J.M.W. Turner was born in London, England, on April 23, 1775. His full name was Joseph Mallord William Turner. His father was a barber and he taught him to read, because Turner had little formal schooling. Although his education was limited, his study of painting and drawing was extensive. By the age of 13 he was making drawings at home and exhibiting them for sale in his father’s shop. Turner was only 15 years old when his first painting was exhibited at the Royal Academy. By the time he was 18 he had his own studio. He was only by 20 years old when print sellers clamoured to buy his drawings for reproduction.

His Inspiration

J.M.W. Turner was elected a Royal Academician in 1802, when he was only 27. It was during this period that he began travelling widely in Europe. He visited Venice a number of times and it soon became the inspiration of some of his finest work. However, it was the effects of sea and sky in every kind of weather that really inspired him. Although he was trained as a topographic draughtsman, he would soon develop a painting technique that became uniquely his own. Instead of merely recording what he saw, Turner translated scenes into a dramatic light-filled expression of his own romantic feelings.

The Eccentric Painter

As he grew older he became increasingly eccentric. He had no close friends and lived with his father for 30 years. No one was allowed to watch him paint and it was quite common for acquaintances not to see him for months at a time. Turner travelled widely, but always alone. Although he held exhibitions, he often refused to sell his work. If he was persuaded to sell a painting, he would be dejected for days. In 1850 Turner exhibited for the last time. Shortly afterwards he disappeared. Eventually he was found hiding in a house in Chelsea by his house keeper. He died on the 19th December, 1851, after a long illness.
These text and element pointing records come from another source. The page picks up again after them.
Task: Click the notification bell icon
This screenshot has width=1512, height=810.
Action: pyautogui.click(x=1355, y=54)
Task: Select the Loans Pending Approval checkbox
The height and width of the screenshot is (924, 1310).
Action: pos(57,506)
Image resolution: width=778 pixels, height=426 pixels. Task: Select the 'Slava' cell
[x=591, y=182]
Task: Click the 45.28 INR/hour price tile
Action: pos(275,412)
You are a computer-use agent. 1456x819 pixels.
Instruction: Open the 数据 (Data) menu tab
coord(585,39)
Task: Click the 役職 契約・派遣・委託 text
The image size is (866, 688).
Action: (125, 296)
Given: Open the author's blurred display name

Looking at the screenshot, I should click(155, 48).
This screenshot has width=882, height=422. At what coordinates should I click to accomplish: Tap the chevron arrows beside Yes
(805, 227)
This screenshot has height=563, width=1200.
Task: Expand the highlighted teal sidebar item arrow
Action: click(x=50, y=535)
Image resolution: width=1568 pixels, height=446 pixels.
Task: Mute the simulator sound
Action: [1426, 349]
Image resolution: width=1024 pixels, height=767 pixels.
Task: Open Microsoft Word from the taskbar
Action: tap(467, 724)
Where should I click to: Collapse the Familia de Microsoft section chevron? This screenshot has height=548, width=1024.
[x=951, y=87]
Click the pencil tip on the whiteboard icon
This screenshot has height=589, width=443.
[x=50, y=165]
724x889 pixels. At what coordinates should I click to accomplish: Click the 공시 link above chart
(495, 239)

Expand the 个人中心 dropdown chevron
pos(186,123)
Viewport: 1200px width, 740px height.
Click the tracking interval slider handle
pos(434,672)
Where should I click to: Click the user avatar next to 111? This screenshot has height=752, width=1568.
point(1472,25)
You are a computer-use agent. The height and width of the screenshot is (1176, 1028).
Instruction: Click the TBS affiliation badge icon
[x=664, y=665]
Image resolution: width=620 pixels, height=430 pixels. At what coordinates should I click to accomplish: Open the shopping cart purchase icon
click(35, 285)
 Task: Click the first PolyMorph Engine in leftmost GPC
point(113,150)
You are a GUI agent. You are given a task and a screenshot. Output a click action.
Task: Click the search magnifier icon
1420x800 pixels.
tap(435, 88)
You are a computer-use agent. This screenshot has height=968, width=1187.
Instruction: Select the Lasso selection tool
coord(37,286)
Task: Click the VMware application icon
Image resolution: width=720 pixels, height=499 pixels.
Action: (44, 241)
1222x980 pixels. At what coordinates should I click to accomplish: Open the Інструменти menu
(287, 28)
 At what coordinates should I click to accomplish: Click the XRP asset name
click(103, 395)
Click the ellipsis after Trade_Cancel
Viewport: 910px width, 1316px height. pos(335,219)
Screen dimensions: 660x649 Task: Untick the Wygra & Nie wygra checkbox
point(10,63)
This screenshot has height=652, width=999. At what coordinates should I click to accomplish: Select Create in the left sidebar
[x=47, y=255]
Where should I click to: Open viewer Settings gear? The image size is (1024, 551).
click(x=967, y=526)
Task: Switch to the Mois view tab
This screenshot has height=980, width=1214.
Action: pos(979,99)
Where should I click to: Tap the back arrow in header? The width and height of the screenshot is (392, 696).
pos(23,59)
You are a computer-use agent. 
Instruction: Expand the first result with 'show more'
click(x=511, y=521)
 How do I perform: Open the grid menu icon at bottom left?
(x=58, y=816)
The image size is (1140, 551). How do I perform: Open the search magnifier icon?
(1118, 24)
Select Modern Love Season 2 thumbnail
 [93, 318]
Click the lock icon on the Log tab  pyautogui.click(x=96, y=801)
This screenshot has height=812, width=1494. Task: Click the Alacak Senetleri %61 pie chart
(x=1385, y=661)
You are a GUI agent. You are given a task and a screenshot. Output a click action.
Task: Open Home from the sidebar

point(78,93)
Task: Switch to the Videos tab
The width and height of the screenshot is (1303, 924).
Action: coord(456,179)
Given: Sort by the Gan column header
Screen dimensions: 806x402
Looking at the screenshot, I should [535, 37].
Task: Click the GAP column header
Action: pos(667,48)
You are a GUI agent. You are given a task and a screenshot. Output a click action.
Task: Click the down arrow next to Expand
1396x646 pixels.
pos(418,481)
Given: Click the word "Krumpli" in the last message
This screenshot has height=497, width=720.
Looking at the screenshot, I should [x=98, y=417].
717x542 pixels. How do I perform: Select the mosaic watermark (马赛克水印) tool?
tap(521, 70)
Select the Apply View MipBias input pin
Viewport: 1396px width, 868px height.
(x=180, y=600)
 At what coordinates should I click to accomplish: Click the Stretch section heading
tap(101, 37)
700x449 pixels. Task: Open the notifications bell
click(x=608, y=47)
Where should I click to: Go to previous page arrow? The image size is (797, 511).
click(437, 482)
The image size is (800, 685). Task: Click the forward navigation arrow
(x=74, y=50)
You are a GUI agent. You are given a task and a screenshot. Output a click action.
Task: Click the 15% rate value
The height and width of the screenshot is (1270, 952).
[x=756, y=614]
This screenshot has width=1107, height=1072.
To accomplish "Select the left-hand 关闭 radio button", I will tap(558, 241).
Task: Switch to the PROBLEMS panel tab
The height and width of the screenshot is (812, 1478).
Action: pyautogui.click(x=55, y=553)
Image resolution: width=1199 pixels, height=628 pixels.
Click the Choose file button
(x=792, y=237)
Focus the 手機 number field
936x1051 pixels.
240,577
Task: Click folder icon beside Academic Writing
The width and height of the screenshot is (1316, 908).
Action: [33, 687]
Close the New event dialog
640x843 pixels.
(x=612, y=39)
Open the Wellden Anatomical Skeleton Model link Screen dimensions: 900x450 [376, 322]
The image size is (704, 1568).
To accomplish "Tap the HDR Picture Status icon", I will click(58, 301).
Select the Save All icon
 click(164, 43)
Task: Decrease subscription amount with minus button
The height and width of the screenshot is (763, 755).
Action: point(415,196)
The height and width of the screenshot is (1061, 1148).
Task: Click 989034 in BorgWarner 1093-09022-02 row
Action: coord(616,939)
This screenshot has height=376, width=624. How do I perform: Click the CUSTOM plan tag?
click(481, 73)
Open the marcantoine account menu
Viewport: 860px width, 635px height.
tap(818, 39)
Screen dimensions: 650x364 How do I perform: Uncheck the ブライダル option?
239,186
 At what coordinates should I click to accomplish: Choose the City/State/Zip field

J.M.W. Turner left a large fortune that he wanted to be used to support what he called,”decaying artists.” In his will, he bequeathed his own paintings to the state. But it was many decades before the Clore Gallery was built within the Tate Gallery, London, to house his work. He is buried in St. Paul’s Cathedral.

J.M.W. Turner’s Legacy

Although known for his oil paintings, J.M.W. Turner is regarded as one of the founders of English watercolour landscape painting. Turner’s earliest works were watercolours in the eighteenth-century tradition of the topographical ‘tinted drawings’. A preliminary pencil outline determined the subsequent placing of the washes of colour. However, the innovations he developed in watercolour surpassed what could be achieved by the previous structured approach. With Thomas Girtin, he developed a more flexible technique capable of conveying the most subtle impressions and dramatic force of nature.

His first oils were sombre in colour. However, his preoccupation with the contrasting effects of light, storms and rainbows soon changed his work. His paintings developed into almost abstract impressions of feelings, emotions and drama. He explored ideas that Impressionism, Expressionism and Abstraction would always be indebted to.

Many of J.M.W. Turner’s most striking innovations first appeared in his watercolours. The Tate Gallery in London holds an impressive collection of his watercolours. In his late oil paintings the distinctions between mediums almost disappears. He was a master at delicately floating transparent films of oil paint over a white ground, like washes of watercolour on paper. Turner’s innovations and his dogged determination destroyed the artistic values of the eighteenth-century. Almost single-handedly he paved the way for the dramatic changes in art that blossomed at the end of the 19th century.